犯罪心理学者でベルリン警察の交渉人イーラは、娘の自殺を止めれなかったことを悩み続け、自身の命も絶とうとしていた。しかし、その朝、ラジオ局で起きた立てこもり事件に引っ張り出されてしまう。犯人は、無作為にラジオコールをして、決められた合言葉を言わなければ一人ずつ人質を殺すと言うのだ。しかも、彼の要求は事故死した婚約者を連れて来いという不可解なものだった。犯人との交渉を始めるイーラだが、彼は執拗に彼女の娘について訊いてくる。イーラは明かしたくない過去を公共の電波に乗せざるを得なくなる……

前作もそうだったし、あらすじから、サイコさんの殺人ゲームかと予想していた内容とは全く違うストーリー。
二転、三転、どんでん返しの連続。相変わらずリーダビリティはすこぶるよく、サービス満点の一気読み。
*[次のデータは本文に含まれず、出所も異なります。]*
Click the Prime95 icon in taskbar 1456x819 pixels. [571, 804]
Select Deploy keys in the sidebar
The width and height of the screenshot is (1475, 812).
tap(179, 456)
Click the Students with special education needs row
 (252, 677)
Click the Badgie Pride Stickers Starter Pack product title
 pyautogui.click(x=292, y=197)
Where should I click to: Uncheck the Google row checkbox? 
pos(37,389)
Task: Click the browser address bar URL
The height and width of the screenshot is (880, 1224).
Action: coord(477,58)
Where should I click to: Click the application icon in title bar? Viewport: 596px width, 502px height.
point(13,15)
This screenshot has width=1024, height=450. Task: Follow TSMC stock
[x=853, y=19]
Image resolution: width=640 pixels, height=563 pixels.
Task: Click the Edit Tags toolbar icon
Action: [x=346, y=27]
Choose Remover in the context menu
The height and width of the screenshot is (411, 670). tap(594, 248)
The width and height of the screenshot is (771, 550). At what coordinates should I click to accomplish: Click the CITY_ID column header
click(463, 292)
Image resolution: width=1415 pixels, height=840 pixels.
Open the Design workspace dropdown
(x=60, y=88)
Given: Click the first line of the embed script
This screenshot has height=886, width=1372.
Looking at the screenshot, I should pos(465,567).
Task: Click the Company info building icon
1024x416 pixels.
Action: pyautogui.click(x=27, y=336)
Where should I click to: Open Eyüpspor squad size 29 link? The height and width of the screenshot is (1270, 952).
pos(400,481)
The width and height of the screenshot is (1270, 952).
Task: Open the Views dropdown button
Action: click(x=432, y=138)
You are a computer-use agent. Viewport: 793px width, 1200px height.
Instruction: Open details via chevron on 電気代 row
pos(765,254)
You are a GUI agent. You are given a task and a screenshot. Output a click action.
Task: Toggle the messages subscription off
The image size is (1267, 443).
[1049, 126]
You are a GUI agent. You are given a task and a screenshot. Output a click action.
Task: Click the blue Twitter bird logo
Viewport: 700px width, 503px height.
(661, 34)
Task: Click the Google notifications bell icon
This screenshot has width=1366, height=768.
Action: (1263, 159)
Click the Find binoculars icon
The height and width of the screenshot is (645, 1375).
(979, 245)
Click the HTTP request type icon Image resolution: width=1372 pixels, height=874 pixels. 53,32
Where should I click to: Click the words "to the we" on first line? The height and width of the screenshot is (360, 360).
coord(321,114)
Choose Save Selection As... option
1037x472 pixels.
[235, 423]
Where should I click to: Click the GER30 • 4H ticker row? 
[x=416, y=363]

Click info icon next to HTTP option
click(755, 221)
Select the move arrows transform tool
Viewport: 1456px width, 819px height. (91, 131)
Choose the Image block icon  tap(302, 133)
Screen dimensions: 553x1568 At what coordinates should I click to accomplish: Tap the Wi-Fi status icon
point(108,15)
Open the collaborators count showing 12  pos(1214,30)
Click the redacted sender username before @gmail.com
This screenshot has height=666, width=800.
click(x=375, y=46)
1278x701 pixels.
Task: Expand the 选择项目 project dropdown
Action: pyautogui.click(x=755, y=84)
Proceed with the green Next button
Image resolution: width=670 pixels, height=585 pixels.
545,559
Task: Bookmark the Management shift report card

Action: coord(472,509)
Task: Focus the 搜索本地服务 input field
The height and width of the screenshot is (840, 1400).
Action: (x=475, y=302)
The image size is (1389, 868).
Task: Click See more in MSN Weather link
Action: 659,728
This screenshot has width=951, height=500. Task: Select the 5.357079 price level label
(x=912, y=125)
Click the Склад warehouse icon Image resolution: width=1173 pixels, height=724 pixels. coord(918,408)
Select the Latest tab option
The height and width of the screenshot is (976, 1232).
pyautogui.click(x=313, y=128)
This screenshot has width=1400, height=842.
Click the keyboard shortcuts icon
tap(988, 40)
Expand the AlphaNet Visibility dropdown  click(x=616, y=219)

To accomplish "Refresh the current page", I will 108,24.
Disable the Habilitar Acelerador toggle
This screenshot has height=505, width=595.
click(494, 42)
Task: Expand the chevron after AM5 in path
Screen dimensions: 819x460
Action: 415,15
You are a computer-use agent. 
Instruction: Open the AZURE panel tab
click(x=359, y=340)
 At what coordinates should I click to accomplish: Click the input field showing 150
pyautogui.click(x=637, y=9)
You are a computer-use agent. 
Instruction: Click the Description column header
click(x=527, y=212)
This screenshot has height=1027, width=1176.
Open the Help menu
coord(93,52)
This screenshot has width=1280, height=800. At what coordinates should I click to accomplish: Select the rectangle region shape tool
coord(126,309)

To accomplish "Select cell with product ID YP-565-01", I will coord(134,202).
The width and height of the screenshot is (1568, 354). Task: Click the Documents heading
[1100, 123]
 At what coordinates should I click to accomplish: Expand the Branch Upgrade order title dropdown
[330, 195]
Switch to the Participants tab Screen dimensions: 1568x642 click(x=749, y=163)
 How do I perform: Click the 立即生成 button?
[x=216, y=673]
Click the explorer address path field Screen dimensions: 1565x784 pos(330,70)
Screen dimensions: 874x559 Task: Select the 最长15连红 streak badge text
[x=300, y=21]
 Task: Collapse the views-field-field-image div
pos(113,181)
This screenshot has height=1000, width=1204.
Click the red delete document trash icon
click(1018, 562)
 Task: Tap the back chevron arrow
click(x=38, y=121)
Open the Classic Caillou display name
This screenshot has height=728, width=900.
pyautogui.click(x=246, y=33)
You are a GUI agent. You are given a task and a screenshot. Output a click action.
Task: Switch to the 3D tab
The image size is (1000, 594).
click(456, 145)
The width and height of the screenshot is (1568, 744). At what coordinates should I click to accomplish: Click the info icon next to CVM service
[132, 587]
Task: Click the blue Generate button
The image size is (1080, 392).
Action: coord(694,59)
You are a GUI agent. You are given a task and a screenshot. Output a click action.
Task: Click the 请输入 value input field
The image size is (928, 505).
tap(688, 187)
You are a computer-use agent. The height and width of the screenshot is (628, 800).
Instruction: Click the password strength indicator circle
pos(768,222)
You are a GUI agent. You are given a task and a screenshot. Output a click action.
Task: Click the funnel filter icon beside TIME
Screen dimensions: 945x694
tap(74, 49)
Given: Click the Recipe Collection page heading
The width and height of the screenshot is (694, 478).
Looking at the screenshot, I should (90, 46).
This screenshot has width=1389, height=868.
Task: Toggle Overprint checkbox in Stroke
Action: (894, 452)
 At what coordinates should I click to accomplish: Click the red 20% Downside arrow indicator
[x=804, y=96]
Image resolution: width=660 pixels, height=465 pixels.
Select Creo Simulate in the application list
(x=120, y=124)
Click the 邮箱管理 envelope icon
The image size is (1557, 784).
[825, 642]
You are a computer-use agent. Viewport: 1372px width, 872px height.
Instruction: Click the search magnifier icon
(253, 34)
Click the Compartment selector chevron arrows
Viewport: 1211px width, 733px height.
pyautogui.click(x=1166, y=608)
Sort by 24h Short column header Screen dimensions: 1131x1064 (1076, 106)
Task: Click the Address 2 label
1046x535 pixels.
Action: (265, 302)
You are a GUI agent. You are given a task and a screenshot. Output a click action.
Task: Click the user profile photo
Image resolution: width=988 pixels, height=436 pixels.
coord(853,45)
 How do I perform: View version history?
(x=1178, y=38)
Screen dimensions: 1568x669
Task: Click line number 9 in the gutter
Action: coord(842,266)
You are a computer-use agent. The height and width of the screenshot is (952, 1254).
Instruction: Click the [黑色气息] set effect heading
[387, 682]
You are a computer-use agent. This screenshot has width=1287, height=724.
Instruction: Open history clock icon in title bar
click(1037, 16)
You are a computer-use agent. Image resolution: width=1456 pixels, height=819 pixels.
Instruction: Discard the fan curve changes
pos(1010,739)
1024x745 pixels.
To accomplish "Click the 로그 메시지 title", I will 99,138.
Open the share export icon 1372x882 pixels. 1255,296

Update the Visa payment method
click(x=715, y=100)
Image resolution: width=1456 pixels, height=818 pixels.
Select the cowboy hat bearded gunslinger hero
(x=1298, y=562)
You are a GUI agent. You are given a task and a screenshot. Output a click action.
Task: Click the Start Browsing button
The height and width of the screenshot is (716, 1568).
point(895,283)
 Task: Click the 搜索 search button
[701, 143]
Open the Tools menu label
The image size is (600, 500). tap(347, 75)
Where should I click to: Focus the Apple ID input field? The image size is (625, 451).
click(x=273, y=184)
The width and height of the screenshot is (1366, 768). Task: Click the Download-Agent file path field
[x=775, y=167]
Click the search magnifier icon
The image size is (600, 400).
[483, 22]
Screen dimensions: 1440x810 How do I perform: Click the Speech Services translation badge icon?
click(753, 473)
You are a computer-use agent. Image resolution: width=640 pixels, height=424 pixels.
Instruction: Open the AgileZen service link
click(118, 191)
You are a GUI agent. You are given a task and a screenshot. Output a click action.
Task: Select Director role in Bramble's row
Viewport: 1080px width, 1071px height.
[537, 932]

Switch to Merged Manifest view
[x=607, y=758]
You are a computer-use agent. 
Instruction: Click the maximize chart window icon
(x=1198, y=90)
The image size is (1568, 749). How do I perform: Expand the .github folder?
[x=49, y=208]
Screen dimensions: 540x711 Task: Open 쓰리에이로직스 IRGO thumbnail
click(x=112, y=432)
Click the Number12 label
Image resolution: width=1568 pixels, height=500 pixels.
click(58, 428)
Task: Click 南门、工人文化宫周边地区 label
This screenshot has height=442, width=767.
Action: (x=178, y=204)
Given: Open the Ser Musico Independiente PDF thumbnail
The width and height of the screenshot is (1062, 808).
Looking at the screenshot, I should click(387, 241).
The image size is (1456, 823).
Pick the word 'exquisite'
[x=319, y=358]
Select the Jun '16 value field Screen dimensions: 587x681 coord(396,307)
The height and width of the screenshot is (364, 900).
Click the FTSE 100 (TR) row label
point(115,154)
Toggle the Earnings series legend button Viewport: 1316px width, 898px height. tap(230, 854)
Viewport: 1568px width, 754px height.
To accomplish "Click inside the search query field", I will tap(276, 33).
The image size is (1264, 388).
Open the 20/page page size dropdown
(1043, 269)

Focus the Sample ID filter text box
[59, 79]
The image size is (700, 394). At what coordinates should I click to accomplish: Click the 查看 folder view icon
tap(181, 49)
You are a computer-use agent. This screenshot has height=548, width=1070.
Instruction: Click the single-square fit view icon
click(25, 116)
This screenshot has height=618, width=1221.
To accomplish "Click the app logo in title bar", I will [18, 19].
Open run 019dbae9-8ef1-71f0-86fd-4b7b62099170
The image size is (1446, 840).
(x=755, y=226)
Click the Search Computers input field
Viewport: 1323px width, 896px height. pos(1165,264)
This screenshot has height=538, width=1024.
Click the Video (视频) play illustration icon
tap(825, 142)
目まぐるしい場面展開にもかわらず、キャラクター造形はなかなかよくできていて、中でも、アル中で自殺願望があり、嫌な上司から不可解な介入を受けながらも奮闘するイーラが魅力的。美人と言う表現が繰り返し出て来るわけでもないのに、常に悩み、疲れているんだけど美しく感じられるのがうまい。
エンターテインメントとしてオススメ。